» **Supplied passage**:

The activities for our CHC Healthcare Data Laboratory and Pathway Profiling Team undertaking this work will include:

  • Developing clinically validated algorithms that accurately capture all interactions that COPD patients have with provider Trusts across the patch
  • Engaging clinical communities in the development of clinically relevant metrics for COPD
  • Reducing data latency (delays) for frontline teams – providing up to date information that can inform service design and improve point of care decision making
  • Applying smart analytics to routinely collected anonymised administrative data to segment COPD patients according to higher or lower risk of unplanned admission. Identify health, social, and demographic factors associated with higher risk for unplanned admission and implement appropriate interventions to minimise their impact.
  • Mapping hot-spots in emergency admissions for COPD patients
  • Mapping services to highlight any mismatch in service provision and patient demand

Why is the research important?

People with long terms conditions such as COPD, have overlapping health and social needs and while it might seem obvious that care should be better coordinated across health and social care, it has been difficult to achieve.     

There are huge amounts of data collected and we believe that we could use technology to bring data together in such a way it could then be used by care services, for the benefit of the patient.  This should improve patient outcomes, and if people are supported to manage conditions better themselves, there would be a reduced need for emergency department visits and fewer hospital admissions.    

What data is being used in this project?

We currently have access to anonymised commissioning datasets, including all A & E attendances, inpatient hospital admissions, and outpatient attendances for the whole of the Northwest Coast. In the early phases we will be linking this data to open source aggregated data such as indexes of deprivation and air pollution data.

Is the data anonymised?

The data we are currently working with is anonymised patient data which means a patient can’t be identified from it.  If use of identifiable data is needed in later phases of the project, we will seek consent from the patients to whom the data relates.

What methods are you using to conduct this work?

There will be two strands to the approach we take in conducting this work and a combination of research methods will be employed.  One strand of the work will be undertaken by the Healthcare Data Laboratory established within the University of Liverpool’s Department of Biostatistics. This team will be analysing anonymised commissioning datasets for the whole of the North West Coast; developing algorithms that accurately capture all interactions that patients have with provider Trusts across the patch; and seeking to understand patterns in admission frequencies and any significant trends and correlations within the data.

» **Work item**: According to the COPD project text, why should bringing healthcare data together lead to fewer emergency department visits and hospital admissions? Answer in one to three sentences. The lines of collected data that come next have nothing to do with this.

[Collected data]

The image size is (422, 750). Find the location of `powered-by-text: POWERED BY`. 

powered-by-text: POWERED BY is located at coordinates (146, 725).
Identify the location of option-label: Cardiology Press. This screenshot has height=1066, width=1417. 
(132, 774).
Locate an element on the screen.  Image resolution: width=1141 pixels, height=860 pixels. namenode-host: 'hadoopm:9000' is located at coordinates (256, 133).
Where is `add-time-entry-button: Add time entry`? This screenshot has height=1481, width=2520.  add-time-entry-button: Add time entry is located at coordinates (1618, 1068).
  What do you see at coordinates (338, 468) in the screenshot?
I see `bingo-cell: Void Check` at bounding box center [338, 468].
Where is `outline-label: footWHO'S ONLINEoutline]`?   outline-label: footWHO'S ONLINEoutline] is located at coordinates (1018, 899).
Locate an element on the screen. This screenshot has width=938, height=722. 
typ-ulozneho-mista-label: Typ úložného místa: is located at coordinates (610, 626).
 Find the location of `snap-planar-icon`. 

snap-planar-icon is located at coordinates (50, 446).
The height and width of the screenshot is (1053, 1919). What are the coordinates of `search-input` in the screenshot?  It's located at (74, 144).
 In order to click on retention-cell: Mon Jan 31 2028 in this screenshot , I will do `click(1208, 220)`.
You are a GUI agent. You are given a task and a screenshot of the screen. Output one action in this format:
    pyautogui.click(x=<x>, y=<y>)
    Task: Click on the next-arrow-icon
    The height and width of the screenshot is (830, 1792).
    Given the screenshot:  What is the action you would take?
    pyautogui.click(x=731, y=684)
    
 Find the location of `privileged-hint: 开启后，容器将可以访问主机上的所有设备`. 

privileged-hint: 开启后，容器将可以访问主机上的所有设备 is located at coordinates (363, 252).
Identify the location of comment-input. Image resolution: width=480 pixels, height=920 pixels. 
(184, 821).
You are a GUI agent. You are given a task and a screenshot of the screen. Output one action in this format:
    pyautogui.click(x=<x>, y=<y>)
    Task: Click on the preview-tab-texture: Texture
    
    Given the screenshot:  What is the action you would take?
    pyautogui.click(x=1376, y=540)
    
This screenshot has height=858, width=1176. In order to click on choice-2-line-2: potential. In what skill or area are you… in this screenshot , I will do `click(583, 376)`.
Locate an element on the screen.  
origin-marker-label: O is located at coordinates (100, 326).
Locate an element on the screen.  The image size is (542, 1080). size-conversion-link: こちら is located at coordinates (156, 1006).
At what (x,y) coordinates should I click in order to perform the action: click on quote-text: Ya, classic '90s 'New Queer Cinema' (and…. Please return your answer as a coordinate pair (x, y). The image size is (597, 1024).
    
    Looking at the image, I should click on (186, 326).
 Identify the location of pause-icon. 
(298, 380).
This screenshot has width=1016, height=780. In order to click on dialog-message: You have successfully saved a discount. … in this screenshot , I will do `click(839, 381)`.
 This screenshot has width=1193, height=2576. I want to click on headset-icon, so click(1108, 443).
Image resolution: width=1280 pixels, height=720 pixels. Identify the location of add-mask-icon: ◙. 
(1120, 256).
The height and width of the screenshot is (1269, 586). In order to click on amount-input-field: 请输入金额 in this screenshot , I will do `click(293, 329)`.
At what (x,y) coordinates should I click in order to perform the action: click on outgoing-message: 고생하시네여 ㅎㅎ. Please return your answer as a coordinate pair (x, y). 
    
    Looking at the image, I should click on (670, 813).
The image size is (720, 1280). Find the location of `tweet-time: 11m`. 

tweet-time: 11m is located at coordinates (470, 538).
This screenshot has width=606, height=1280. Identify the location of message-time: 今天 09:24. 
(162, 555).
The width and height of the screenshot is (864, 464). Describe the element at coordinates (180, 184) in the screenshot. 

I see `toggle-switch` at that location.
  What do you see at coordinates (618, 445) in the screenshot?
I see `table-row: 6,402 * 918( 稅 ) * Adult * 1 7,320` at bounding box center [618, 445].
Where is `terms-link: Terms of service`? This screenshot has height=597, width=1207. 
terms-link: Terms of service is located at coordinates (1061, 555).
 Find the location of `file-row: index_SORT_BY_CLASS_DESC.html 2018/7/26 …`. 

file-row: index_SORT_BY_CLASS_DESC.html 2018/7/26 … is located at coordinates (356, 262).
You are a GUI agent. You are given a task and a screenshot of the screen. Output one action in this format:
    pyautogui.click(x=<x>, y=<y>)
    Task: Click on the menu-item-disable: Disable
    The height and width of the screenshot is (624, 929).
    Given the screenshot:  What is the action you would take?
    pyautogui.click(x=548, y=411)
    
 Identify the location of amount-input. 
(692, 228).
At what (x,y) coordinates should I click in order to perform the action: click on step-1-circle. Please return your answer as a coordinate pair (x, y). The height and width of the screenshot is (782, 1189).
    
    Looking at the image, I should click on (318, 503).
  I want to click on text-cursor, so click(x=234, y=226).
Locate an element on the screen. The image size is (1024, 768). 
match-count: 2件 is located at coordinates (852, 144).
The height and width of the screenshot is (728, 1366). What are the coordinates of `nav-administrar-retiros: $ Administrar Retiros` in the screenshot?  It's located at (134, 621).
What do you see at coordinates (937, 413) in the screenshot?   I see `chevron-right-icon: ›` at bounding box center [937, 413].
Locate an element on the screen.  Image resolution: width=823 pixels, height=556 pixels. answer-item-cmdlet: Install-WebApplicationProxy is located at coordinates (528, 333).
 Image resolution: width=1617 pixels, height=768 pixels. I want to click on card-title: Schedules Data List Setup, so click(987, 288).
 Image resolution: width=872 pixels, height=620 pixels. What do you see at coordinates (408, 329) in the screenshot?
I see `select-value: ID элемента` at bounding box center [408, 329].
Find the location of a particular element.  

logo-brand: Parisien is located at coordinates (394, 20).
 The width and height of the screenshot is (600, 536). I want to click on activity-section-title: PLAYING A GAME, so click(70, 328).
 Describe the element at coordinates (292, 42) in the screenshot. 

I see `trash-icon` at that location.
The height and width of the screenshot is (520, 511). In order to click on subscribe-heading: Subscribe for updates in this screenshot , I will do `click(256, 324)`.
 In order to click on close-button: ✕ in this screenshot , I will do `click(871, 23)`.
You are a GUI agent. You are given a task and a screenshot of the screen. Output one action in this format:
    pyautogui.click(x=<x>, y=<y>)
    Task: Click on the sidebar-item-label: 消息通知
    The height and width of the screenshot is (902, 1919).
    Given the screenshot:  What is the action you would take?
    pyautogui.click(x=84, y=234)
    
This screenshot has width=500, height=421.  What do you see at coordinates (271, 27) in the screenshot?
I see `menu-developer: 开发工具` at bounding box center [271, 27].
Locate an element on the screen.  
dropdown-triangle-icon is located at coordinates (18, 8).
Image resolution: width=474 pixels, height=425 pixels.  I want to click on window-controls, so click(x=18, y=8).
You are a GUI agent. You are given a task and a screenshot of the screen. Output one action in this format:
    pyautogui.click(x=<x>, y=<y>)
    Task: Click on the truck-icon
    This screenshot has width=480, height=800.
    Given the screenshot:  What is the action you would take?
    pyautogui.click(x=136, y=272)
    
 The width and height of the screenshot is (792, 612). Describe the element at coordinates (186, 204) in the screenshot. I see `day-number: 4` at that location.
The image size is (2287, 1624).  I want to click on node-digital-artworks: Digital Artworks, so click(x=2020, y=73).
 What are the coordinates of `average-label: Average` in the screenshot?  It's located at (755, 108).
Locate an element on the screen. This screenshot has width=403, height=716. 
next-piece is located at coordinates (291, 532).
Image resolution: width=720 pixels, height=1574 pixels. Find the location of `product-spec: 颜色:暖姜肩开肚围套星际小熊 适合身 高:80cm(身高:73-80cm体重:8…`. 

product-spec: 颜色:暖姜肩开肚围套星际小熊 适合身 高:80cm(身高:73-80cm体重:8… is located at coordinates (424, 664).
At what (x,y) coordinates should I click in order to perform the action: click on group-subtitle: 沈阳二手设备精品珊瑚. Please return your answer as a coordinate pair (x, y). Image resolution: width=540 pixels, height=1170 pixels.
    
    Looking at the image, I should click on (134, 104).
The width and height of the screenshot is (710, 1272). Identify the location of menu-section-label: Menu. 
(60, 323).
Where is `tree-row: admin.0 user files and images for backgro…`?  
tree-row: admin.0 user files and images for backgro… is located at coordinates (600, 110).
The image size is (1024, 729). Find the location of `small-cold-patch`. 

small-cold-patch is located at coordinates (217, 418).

» **Response box**: Care services could use the combined data for the patient's benefit, which should improve patient outcomes. If people are supported to manage their conditions better themselves, there would be less need for emergency department visits and fewer hospital admissions.